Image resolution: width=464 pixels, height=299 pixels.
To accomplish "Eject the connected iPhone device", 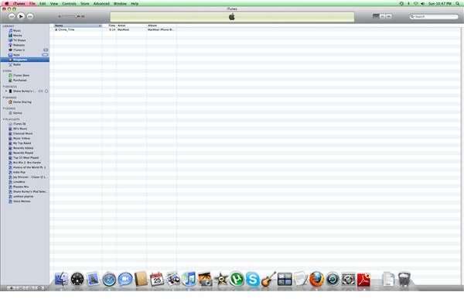I will point(46,91).
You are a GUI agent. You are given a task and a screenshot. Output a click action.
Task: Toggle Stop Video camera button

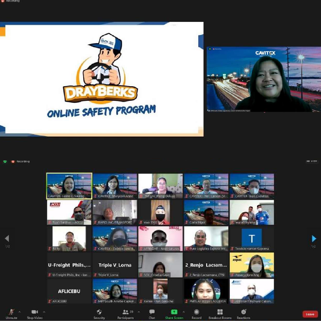34,312
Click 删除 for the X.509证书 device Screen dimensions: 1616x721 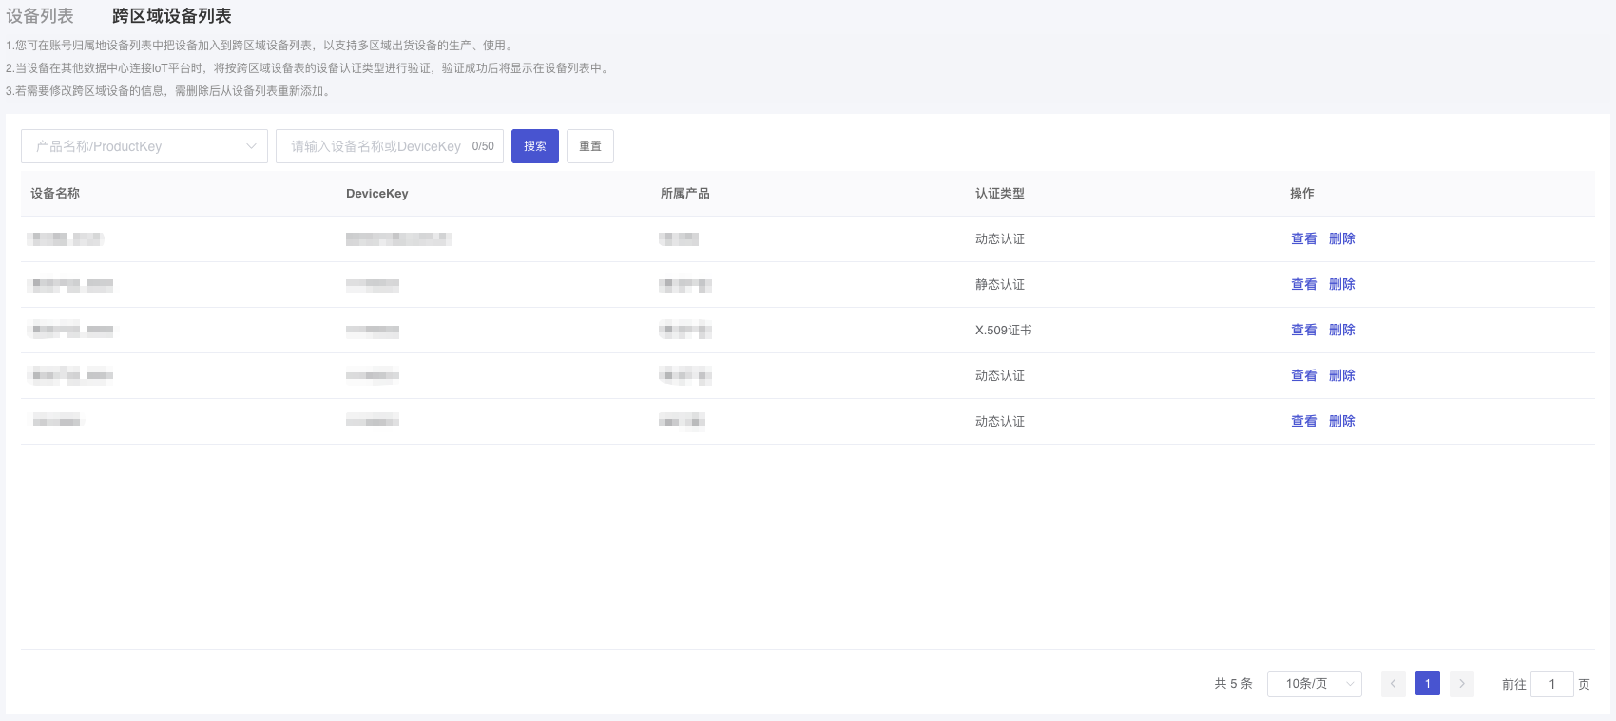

= YOUR INSTRUCTIONS =
Where a line contains "You are a GUI", begin there and transcribe every line through the last one of the records above, exactly and with no pictures.

= EXPECTED ANSWER =
You are a GUI agent. You are given a task and a screenshot. Output a click action.
Task: Toggle Stop Video camera button

34,312
Click 删除 for the X.509证书 device Screen dimensions: 1616x721 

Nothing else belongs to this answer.